*** DATA FOR THE TASK
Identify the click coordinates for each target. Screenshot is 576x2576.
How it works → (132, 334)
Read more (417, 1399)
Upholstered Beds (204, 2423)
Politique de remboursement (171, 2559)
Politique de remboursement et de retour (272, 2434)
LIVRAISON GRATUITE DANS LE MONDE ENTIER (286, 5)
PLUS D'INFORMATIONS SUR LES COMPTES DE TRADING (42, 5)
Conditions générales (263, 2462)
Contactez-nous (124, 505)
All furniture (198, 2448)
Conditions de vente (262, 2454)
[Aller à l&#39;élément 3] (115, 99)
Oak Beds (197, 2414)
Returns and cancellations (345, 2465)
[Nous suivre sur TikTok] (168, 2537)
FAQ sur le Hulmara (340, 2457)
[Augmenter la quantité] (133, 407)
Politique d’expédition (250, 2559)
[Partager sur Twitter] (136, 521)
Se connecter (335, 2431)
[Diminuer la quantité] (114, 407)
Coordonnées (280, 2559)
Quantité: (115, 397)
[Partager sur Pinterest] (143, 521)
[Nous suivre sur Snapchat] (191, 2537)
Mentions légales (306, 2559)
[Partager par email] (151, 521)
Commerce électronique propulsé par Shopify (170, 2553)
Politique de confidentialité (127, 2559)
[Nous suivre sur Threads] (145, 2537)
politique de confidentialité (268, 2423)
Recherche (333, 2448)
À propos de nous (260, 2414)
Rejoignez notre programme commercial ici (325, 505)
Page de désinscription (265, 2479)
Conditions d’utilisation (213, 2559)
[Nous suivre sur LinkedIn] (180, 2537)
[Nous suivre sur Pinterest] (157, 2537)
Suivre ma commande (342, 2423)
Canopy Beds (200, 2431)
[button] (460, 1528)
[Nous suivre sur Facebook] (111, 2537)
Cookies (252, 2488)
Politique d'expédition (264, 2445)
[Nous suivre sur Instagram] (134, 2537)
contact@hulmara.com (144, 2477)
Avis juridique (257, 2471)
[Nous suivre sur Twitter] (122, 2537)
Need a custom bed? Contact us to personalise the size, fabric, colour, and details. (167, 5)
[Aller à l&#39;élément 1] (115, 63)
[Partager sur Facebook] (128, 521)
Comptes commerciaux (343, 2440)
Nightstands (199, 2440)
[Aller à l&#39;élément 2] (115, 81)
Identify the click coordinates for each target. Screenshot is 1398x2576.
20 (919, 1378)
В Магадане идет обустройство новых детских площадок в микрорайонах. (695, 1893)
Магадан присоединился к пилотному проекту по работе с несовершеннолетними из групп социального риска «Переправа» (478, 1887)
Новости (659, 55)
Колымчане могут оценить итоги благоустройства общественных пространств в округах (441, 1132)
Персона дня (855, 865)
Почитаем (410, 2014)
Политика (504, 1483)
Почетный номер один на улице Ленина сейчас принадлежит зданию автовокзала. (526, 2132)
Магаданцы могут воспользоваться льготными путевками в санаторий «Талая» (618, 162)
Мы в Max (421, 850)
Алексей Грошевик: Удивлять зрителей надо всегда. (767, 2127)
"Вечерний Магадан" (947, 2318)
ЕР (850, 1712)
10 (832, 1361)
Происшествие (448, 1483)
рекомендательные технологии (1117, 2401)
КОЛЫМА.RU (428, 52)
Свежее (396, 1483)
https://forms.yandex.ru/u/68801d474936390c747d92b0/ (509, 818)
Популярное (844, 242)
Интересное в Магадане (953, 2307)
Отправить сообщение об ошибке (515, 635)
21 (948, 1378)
******
**EXERCISE OBJECTIVE**
Give back each entry above precisely as it was written.

**ANSWER SPACE**
Identify the click coordinates for each target. Screenshot is 576x2576.
How it works → (132, 334)
Read more (417, 1399)
Upholstered Beds (204, 2423)
Politique de remboursement (171, 2559)
Politique de remboursement et de retour (272, 2434)
LIVRAISON GRATUITE DANS LE MONDE ENTIER (286, 5)
PLUS D'INFORMATIONS SUR LES COMPTES DE TRADING (42, 5)
Conditions générales (263, 2462)
Contactez-nous (124, 505)
All furniture (198, 2448)
Conditions de vente (262, 2454)
[Aller à l&#39;élément 3] (115, 99)
Oak Beds (197, 2414)
Returns and cancellations (345, 2465)
[Nous suivre sur TikTok] (168, 2537)
FAQ sur le Hulmara (340, 2457)
[Augmenter la quantité] (133, 407)
Politique d’expédition (250, 2559)
[Partager sur Twitter] (136, 521)
Se connecter (335, 2431)
[Diminuer la quantité] (114, 407)
Coordonnées (280, 2559)
Quantité: (115, 397)
[Partager sur Pinterest] (143, 521)
[Nous suivre sur Snapchat] (191, 2537)
Mentions légales (306, 2559)
[Partager par email] (151, 521)
Commerce électronique propulsé par Shopify (170, 2553)
Politique de confidentialité (127, 2559)
[Nous suivre sur Threads] (145, 2537)
politique de confidentialité (268, 2423)
Recherche (333, 2448)
À propos de nous (260, 2414)
Rejoignez notre programme commercial ici (325, 505)
Page de désinscription (265, 2479)
Conditions d’utilisation (213, 2559)
[Nous suivre sur LinkedIn] (180, 2537)
[Nous suivre sur Pinterest] (157, 2537)
Suivre ma commande (342, 2423)
Canopy Beds (200, 2431)
[button] (460, 1528)
[Nous suivre sur Facebook] (111, 2537)
Cookies (252, 2488)
Politique d'expédition (264, 2445)
[Nous suivre sur Instagram] (134, 2537)
contact@hulmara.com (144, 2477)
Avis juridique (257, 2471)
[Nous suivre sur Twitter] (122, 2537)
Need a custom bed? Contact us to personalise the size, fabric, colour, and details. (167, 5)
[Aller à l&#39;élément 1] (115, 63)
[Partager sur Facebook] (128, 521)
Comptes commerciaux (343, 2440)
Nightstands (199, 2440)
[Aller à l&#39;élément 2] (115, 81)
Identify the click coordinates for each target. Screenshot is 1398x2576.
20 (919, 1378)
В Магадане идет обустройство новых детских площадок в микрорайонах. (695, 1893)
Магадан присоединился к пилотному проекту по работе с несовершеннолетними из групп социального риска «Переправа» (478, 1887)
Новости (659, 55)
Колымчане могут оценить итоги благоустройства общественных пространств в округах (441, 1132)
Персона дня (855, 865)
Почитаем (410, 2014)
Политика (504, 1483)
Почетный номер один на улице Ленина сейчас принадлежит зданию автовокзала. (526, 2132)
Магаданцы могут воспользоваться льготными путевками в санаторий «Талая» (618, 162)
Мы в Max (421, 850)
Алексей Грошевик: Удивлять зрителей надо всегда. (767, 2127)
"Вечерний Магадан" (947, 2318)
ЕР (850, 1712)
10 (832, 1361)
Происшествие (448, 1483)
рекомендательные технологии (1117, 2401)
КОЛЫМА.RU (428, 52)
Свежее (396, 1483)
https://forms.yandex.ru/u/68801d474936390c747d92b0/ (509, 818)
Популярное (844, 242)
Интересное в Магадане (953, 2307)
Отправить сообщение об ошибке (515, 635)
21 (948, 1378)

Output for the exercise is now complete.